Stored data
☆ ☆ ☆ ☆ ☆

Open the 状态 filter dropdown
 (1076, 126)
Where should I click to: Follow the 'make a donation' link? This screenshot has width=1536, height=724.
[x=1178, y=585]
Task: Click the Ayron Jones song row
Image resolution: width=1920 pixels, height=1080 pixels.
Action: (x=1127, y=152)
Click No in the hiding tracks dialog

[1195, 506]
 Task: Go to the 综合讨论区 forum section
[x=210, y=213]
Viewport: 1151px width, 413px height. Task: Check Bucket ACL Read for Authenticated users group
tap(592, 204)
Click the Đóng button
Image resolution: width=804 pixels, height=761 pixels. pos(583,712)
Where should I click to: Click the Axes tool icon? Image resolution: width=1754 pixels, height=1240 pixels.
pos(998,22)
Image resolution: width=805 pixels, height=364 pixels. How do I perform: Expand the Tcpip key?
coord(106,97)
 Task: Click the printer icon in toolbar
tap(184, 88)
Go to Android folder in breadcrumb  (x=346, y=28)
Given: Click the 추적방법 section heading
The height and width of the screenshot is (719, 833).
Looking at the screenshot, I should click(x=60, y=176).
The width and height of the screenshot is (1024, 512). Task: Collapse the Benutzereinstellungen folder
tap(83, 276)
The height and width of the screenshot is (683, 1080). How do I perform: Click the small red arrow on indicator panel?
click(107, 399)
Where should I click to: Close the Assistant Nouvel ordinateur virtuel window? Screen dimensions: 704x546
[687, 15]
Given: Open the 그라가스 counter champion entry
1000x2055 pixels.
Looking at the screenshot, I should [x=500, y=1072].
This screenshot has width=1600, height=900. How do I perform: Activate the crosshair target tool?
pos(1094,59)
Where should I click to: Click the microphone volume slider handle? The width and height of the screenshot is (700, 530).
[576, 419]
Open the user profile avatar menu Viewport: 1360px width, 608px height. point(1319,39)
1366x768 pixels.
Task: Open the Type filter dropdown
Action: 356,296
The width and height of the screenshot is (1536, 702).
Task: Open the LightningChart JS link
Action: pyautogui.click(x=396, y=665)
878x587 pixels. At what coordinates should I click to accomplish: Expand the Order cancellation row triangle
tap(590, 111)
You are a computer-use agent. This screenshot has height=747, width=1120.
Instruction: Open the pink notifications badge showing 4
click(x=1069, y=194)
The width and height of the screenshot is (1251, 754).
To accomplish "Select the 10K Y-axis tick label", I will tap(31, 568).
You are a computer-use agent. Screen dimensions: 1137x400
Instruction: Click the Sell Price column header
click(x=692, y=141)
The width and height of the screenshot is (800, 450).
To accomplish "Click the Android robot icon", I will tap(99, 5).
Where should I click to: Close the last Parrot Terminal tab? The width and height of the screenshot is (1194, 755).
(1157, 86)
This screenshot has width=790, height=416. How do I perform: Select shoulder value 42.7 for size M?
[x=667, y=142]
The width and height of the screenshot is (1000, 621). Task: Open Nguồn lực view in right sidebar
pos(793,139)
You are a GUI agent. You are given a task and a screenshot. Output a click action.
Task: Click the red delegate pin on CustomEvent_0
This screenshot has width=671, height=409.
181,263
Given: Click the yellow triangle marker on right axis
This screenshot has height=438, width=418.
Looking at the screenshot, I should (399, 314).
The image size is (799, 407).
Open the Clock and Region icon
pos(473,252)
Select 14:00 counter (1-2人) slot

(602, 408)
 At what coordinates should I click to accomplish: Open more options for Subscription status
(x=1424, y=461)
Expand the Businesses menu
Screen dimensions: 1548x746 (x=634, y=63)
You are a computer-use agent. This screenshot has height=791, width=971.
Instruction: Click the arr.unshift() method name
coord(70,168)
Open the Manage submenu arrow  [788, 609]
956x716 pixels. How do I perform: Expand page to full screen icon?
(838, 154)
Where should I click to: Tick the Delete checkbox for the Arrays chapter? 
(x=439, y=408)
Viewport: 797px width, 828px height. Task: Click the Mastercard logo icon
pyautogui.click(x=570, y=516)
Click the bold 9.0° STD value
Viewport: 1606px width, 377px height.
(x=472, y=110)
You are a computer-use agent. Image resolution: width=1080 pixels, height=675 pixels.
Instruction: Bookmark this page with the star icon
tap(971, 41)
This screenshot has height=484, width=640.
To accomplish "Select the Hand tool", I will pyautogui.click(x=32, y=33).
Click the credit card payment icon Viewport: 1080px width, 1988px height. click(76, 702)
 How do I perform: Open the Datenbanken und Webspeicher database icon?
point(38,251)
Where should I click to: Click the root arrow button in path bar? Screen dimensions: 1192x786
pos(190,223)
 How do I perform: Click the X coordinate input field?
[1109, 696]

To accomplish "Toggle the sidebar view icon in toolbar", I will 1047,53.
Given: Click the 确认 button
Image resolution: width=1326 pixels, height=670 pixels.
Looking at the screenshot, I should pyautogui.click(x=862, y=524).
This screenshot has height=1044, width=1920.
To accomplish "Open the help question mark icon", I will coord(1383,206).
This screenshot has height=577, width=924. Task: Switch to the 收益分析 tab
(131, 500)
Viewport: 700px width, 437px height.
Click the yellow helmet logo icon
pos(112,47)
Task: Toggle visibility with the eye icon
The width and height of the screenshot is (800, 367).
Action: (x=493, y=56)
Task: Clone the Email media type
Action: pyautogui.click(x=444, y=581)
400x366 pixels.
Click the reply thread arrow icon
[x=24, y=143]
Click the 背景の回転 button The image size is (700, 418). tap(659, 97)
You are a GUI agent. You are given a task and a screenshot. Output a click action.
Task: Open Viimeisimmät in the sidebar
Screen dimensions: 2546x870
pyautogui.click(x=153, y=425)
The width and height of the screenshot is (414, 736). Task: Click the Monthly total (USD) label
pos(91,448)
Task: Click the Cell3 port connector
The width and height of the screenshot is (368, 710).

☆ ☆ ☆ ☆ ☆

Tell how many lines above include the word "will". Give the number alone.

5